Hem Tukhachevsky hem de Başkomutan Sergei Kamenev'in Kızıl Komuta'nın sayısız hataları ve Güney-Batı Cephesi komutanı Yegorov'un eylemleri hakkında (genellikle Stalin'i bağlamanın geleneksel olduğu) hakkında çok şey yazıldı. Orada Devrimci Askeri Konsey üyesi olan), onların koordine olmayan eylemleri hakkında. Tukhachevsky'nin iletişimi uzatan, birlikleri dağıtan ve kontrollerini kaybeden eylemlerinin maceraperestliği, özür dileyenleri tarafından bile kabul edildi. Ve yedeklerin tamamen reddedilmesi olarak Tukhachevsky'nin “yeniliğinin” değeri nedir: siyasi liderliğinin tüm maceracılığı için, olan her şeyin derhal savaşa atılması gerektiğine inanıyordu).
Tüm bu faktörler göz önüne alındığında, “Vistül Mucizesi”nin oldukça doğal olduğu ortaya çıktı. Polonyalılar 16 Ağustos'ta Wieprz bölgesinde bir karşı saldırı başlattıklarında, ana saldırı yönünde kendilerine karşı çıkan Sovyet birliklerinden sayıca üstünlerdi. Ve genel olarak her iki taraftaki birliklerin sayısı yaklaşık olarak eşit olmasına rağmen, kırmızı birimlerin çoğu taarruzun sağ kanadında o kadar derin ilerlemeyi başardı ki, merkezdeki bir atılımdan sonra, 17-18 Ağustos'a kadar tamamen çevrili, arkalarından yüzlerce mil uzakta… 25 Ağustos'a kadar büyük kayıplarla, 15., 3. ve 16. Sovyet ordularının kalıntıları Bialystok bölgelerine ve Brest-Litovsk'un doğusuna girdi.
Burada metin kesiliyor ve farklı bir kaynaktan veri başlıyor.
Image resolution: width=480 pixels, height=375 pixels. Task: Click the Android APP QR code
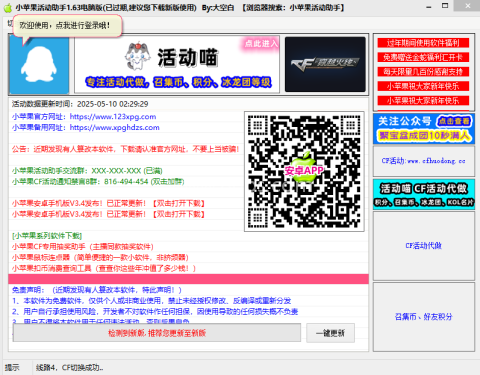304,171
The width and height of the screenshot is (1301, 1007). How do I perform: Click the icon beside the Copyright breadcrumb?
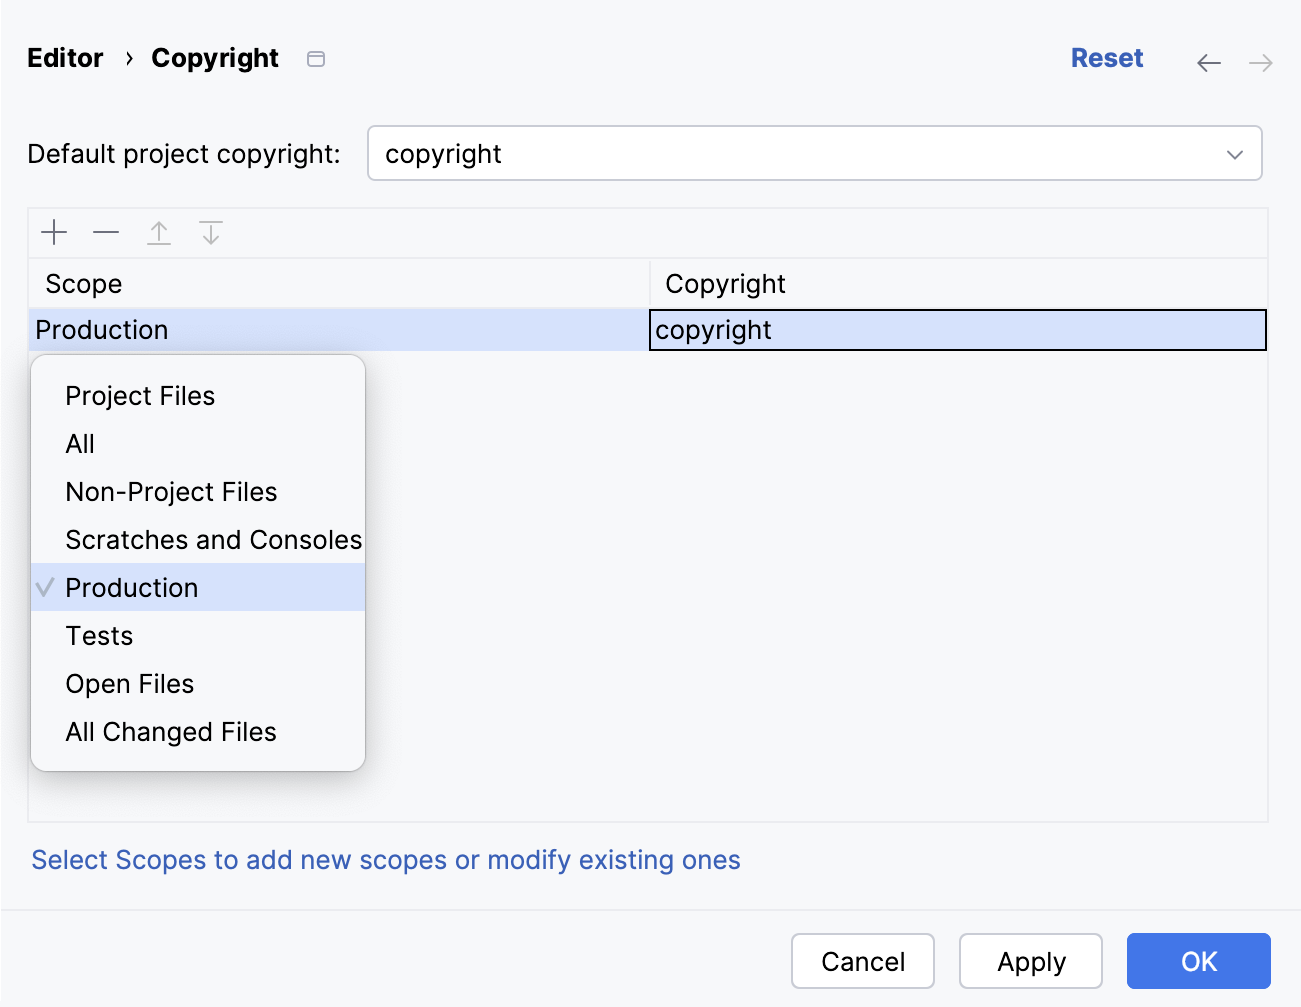[315, 59]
Ve 3. süvari birliğine sahip 4. ordu ve 15. ordunun iki bölümü kıramadı ve Doğu Prusya'da gözaltı için ayrılmak zorunda kaldı.
Aslında bu muharebeden sonra savaşın sonucu pratikte önceden belirlenmişti. Ve bir yandan dünya devrimine yeni bir acele hakkında, diğer yandan “kutu” dan “kutuya” sınırlar hakkında hala açıklamalar olmasına rağmen, hem Moskova'da hem de Varşova'da en üstte şunu anladılar: bu zaten bir ütopyaydı. Ekim 1920'de, Riga'da taraflar, o zamana kadar yaklaşık olarak oluşturulan cephe hattının sınırlarını tanımlayan bir ateşkes üzerinde hızla anlaştılar. Mart 1921'de bu sınırlar Riga Barışı tarafından onaylandı.
Polonyalılar aynı zamanda, (onlar tarafından Ukrayna'nın meşru hükümeti olarak tanınan) Petliura'nın Ukraynalı ayrılıkçılarını "attı" ve Sovyet tarafıyla pazarlık yapmalarına izin vermeme konusunda anlaştılar. Bununla birlikte, Bolşevikler, İtilaf Yüksek Konseyi'nin Doğu Galiçya için özerklik konusundaki kararına atıfta bulunarak, mağlup Batı Ukrayna Halk Cumhuriyeti'nin temsilcileri Riga'daki müzakerelere girmeye çalıştığında karşılıklı nezaket gösterdiler. Polonyalılar, Sovyet temsilcilerinin kendileriyle tamamen dayanışma içinde olduğu kapı eşiğinde bile onlara izin vermeyi reddetti.